Sep 18, 2024 4:55 PM
I read Ma Jian’s China Dream 2 years before I read The Noodle Maker. I found that I much preferred the latter. The premise itself did it for me. A professional writer and a professional blood donor meet weekly to discuss life, philosophy, and the people they meet.
On one of these drunken evenings, the writer talks about the stories he would write if he had the courage. The people around him inspire him as their lives are dictated by fate and politics. All these stories and characters are set against post-Tiananmen China and Open Door Policy era.

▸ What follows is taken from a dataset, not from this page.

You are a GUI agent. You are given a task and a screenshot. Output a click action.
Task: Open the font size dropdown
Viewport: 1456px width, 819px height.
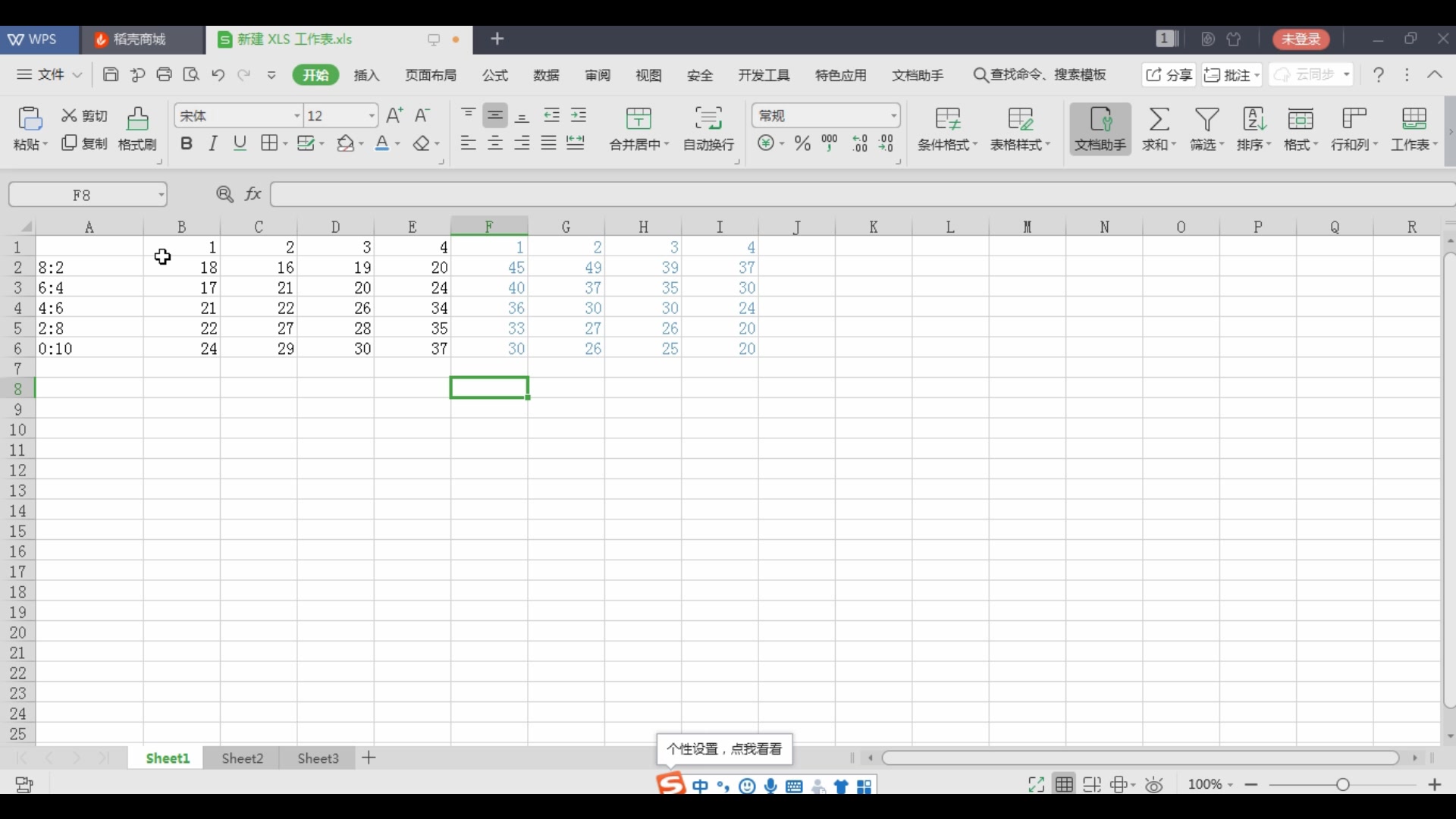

The book is divided into short stories about interconnected characters, such as an actress who stages her own suicide, a painter with a talking three-legged dog, a literary editor humiliated by his successful wife, a father trying to abandon his mentally challenged daughter, and an entrepreneur who runs a private crematorium. Each of these characters is manipulated not only by the “noodle-making hands” of the professional writer, but also by fate, politics, and a relentless society. A society that doesn’t fully understand the west it is adopting (because of the Open Door Policy) and isn’t willing to let go of its ideas around personal freedom gives birth to a hard-to-swallow satire. It’s so dark and dry that at times it’s tough to play along with the author.
Reading the Noodle Maker felt a lot like reading a montage of claustrophobia and severe conditioning of a nation. The conversations between characters and their seemingly ‘irrational’ acts only serve to increase the chaos. The book is by no means emotional or heart-wrenching, it’s just horrifying because so much of what is written in the book has the potential to be 100% real. There’s a throbbing brutality underlying the entire text that I found to be really impactful.
The Noodle Maker will stay with me for a long time because it’s such a strong and powerful illustration of a people living under constant scrutiny and surveillance.